- [PROVIDED ENTRIES]:
>>>

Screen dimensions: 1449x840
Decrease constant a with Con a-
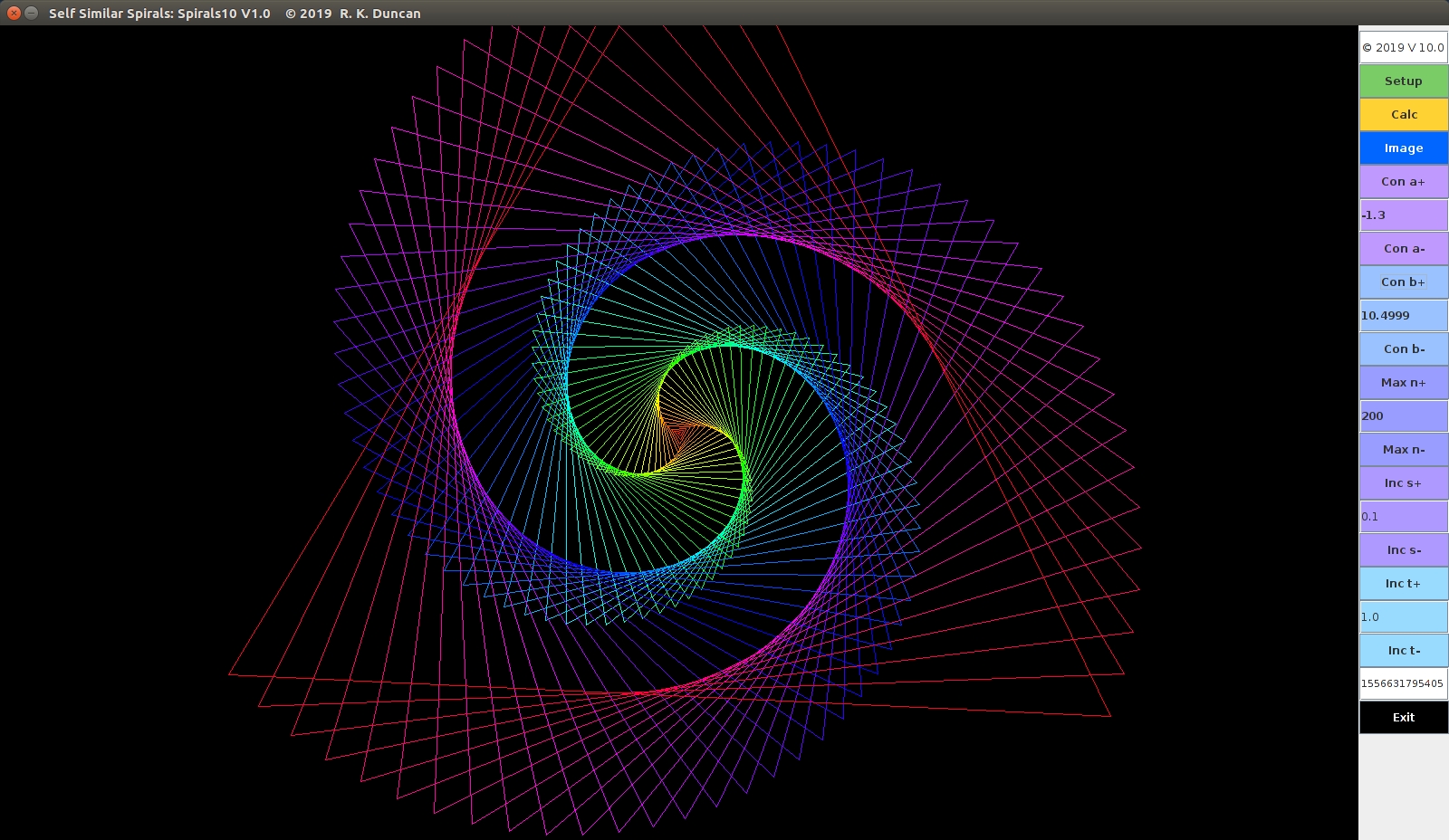pos(1403,248)
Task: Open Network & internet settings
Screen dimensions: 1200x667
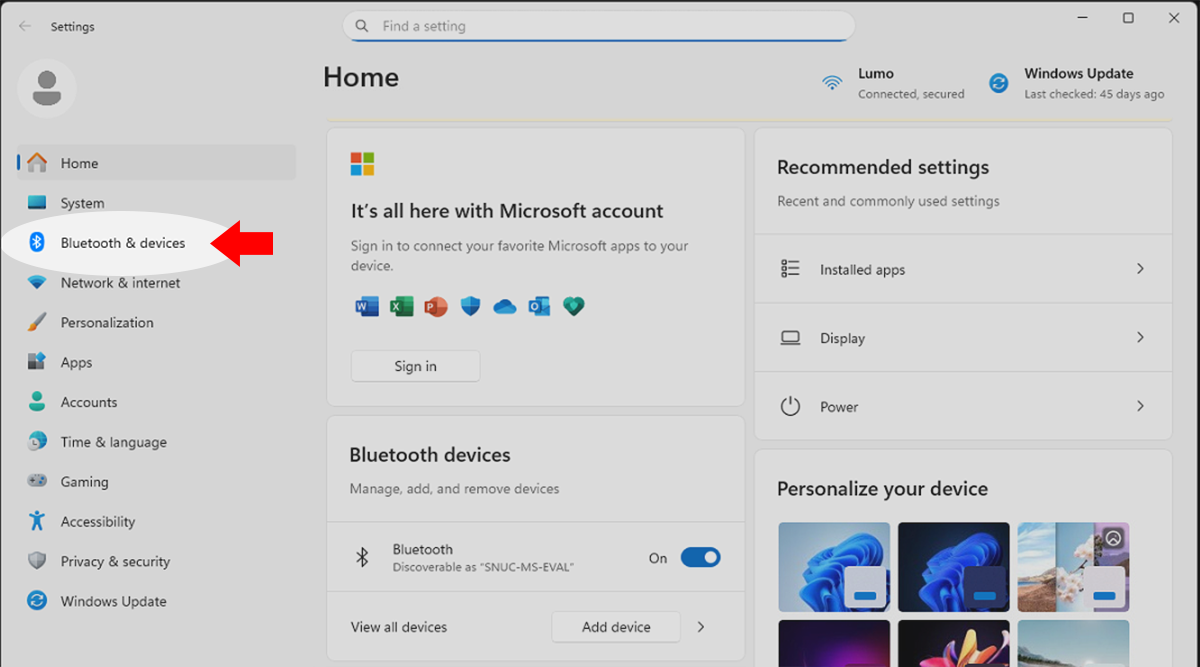Action: (x=120, y=283)
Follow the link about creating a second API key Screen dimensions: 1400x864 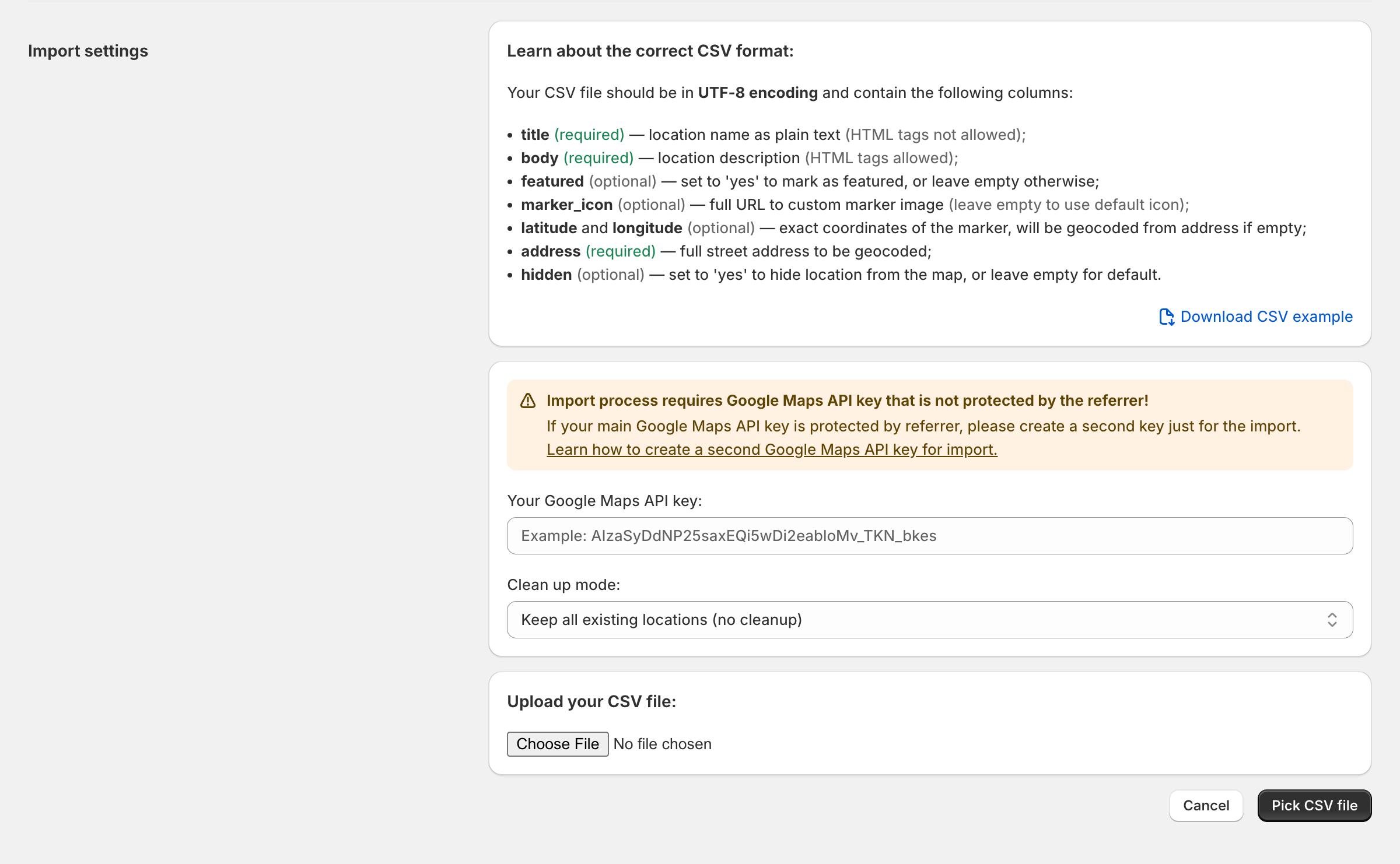[771, 449]
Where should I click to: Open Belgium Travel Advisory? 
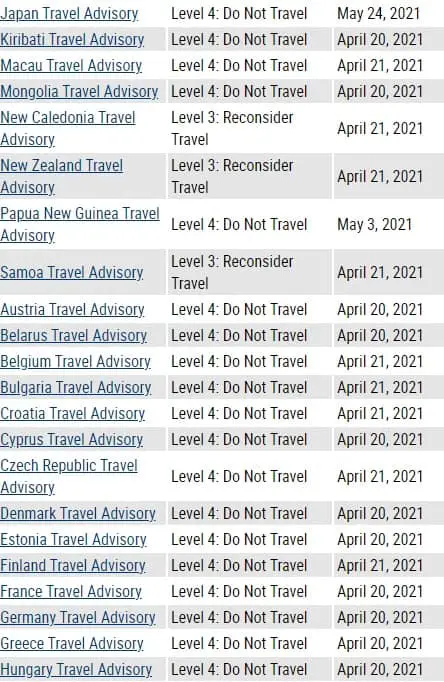pos(75,362)
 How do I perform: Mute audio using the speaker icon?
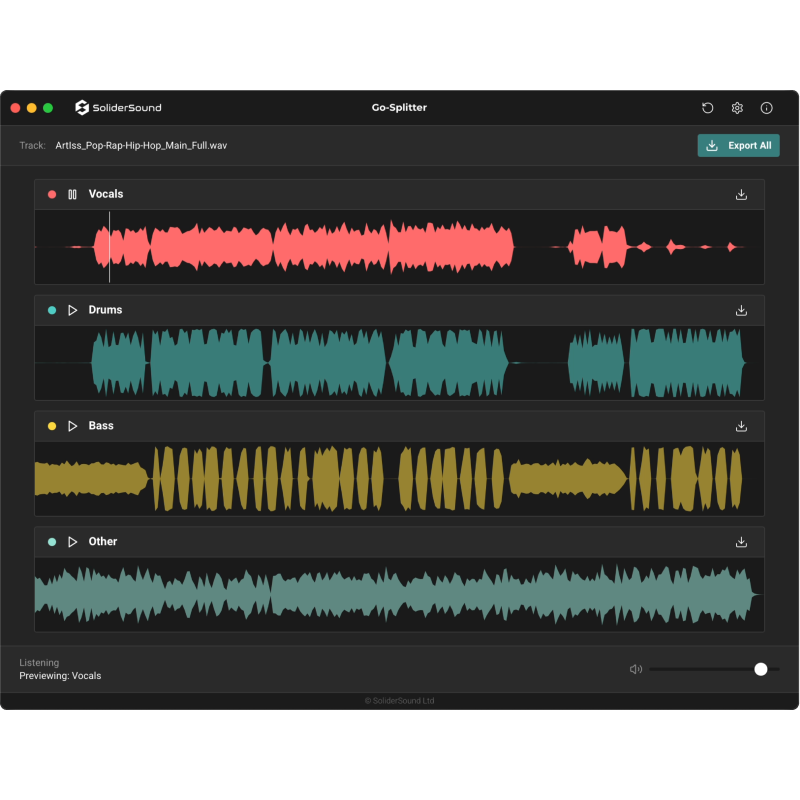click(x=636, y=669)
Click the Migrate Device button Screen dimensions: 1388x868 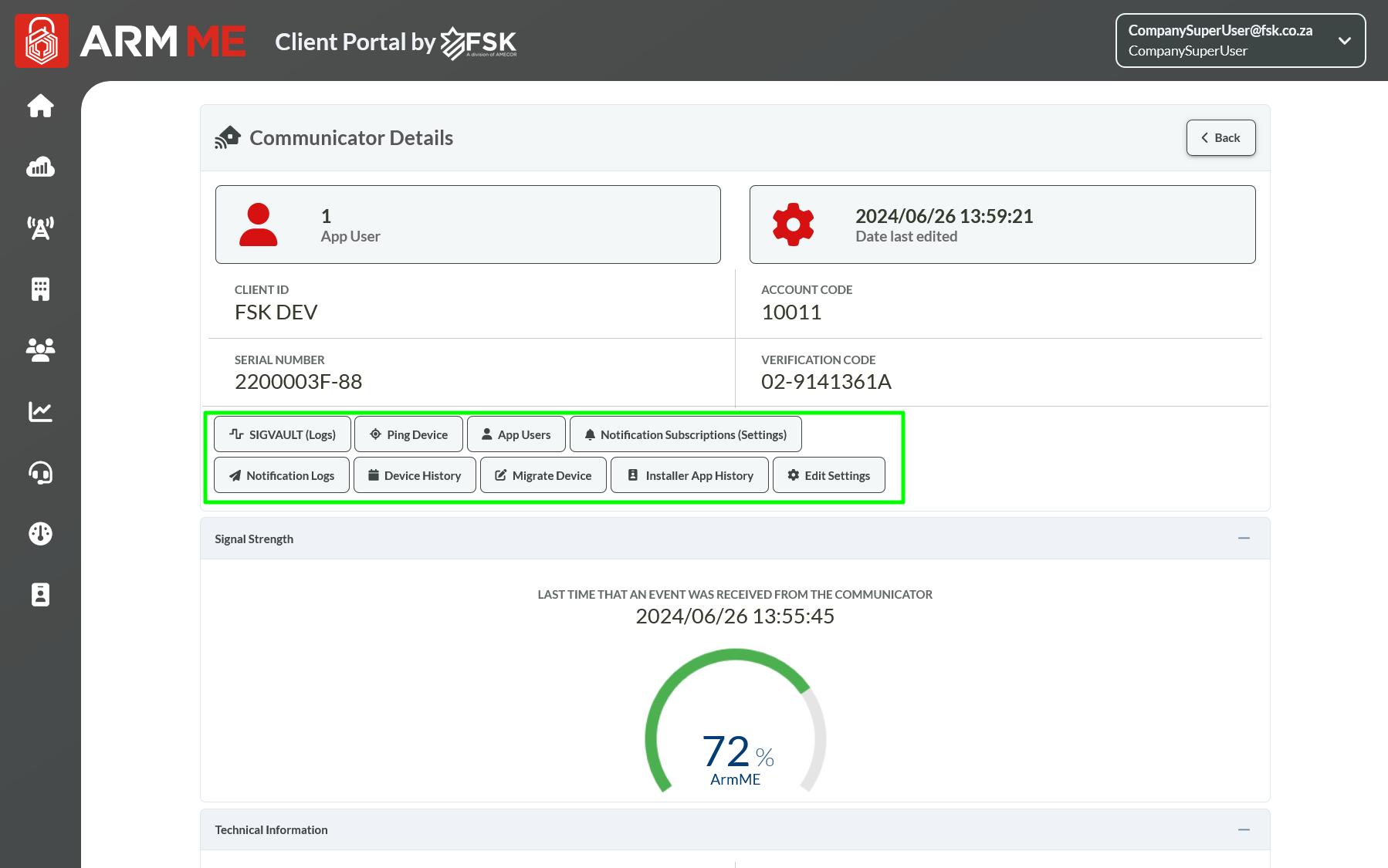pyautogui.click(x=543, y=475)
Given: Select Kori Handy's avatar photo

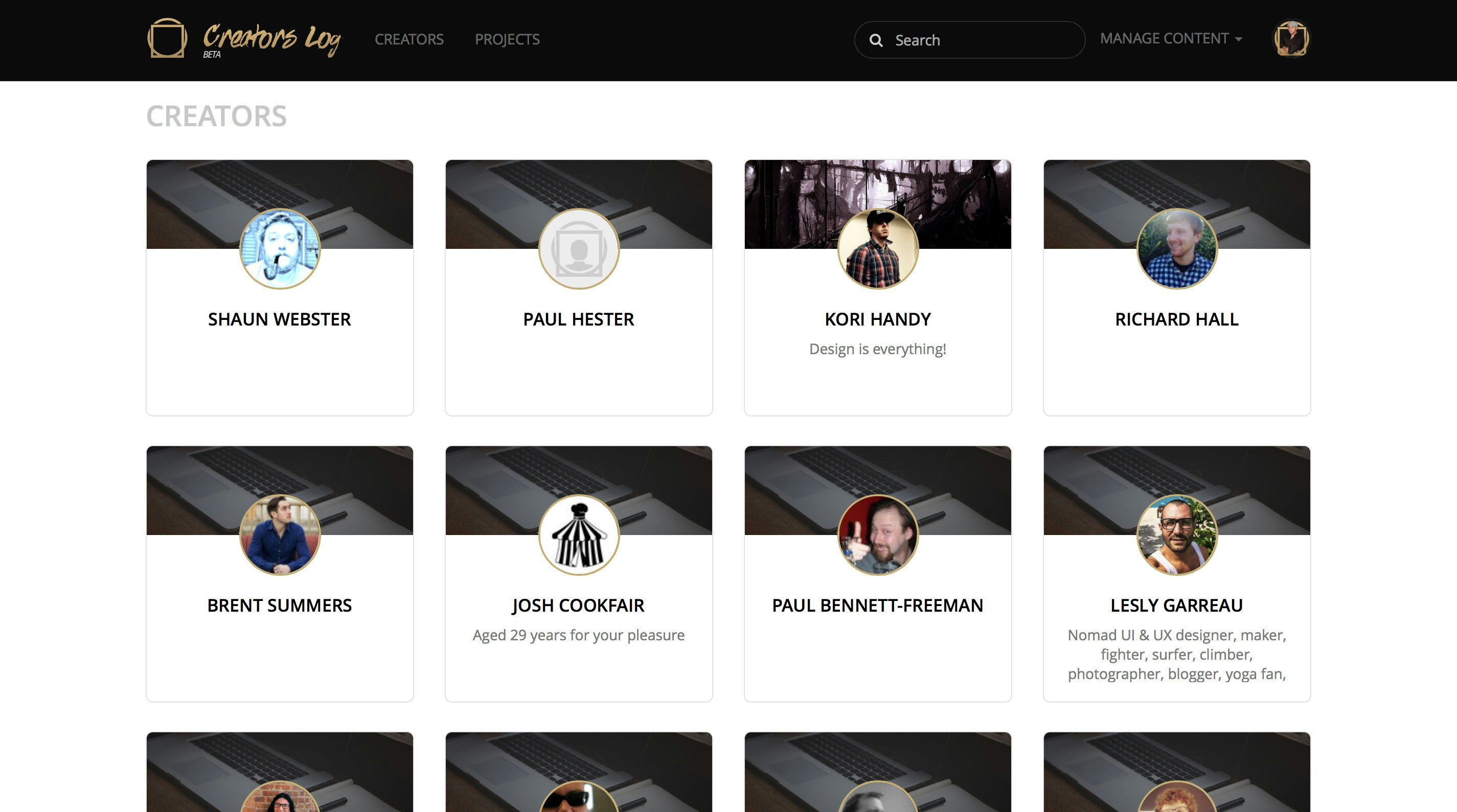Looking at the screenshot, I should [877, 249].
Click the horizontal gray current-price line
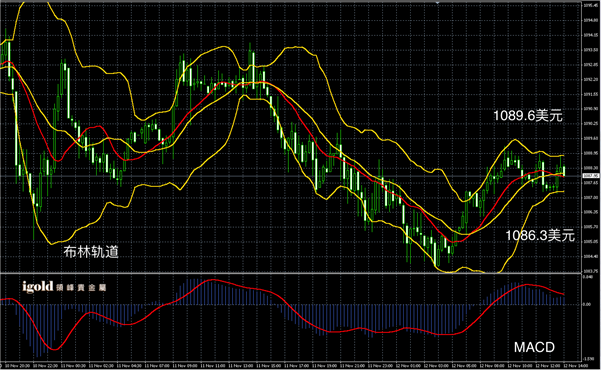 [x=291, y=176]
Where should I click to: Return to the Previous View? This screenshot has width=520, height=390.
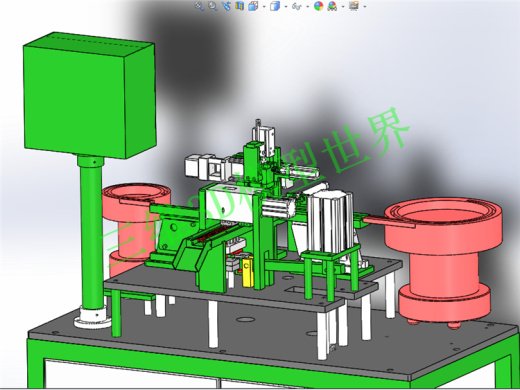226,6
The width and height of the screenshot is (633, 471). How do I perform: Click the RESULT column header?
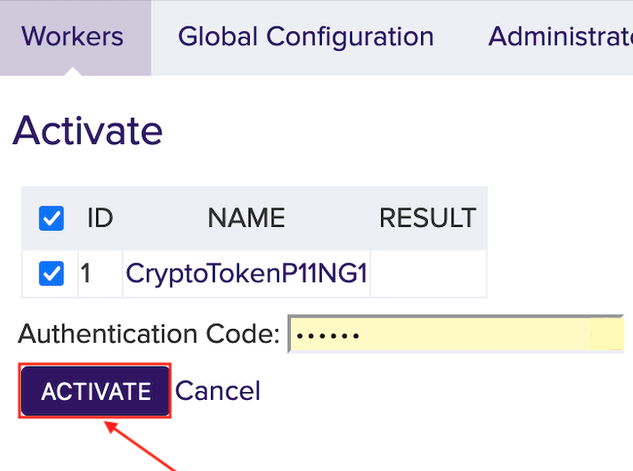(x=428, y=218)
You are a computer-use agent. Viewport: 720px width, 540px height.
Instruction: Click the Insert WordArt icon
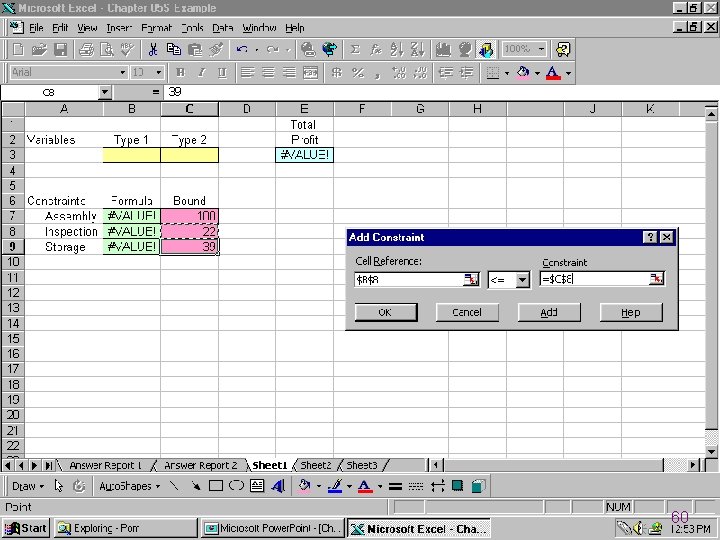pyautogui.click(x=278, y=486)
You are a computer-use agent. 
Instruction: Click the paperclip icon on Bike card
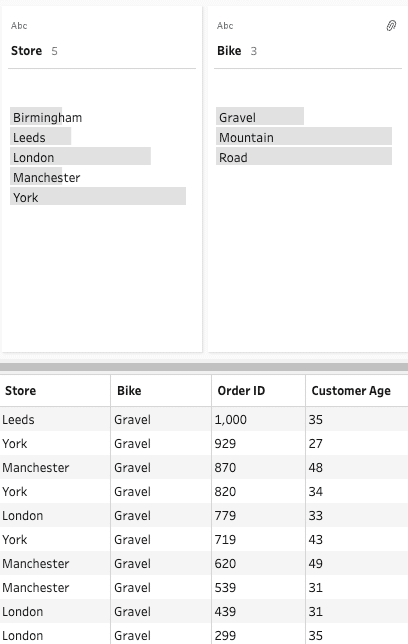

<<<

- [WRITTEN TASK]: Count the lines of the records that contain the string "width", with case counting, and give only the number.

- [COMPLETE ANSWER]: 3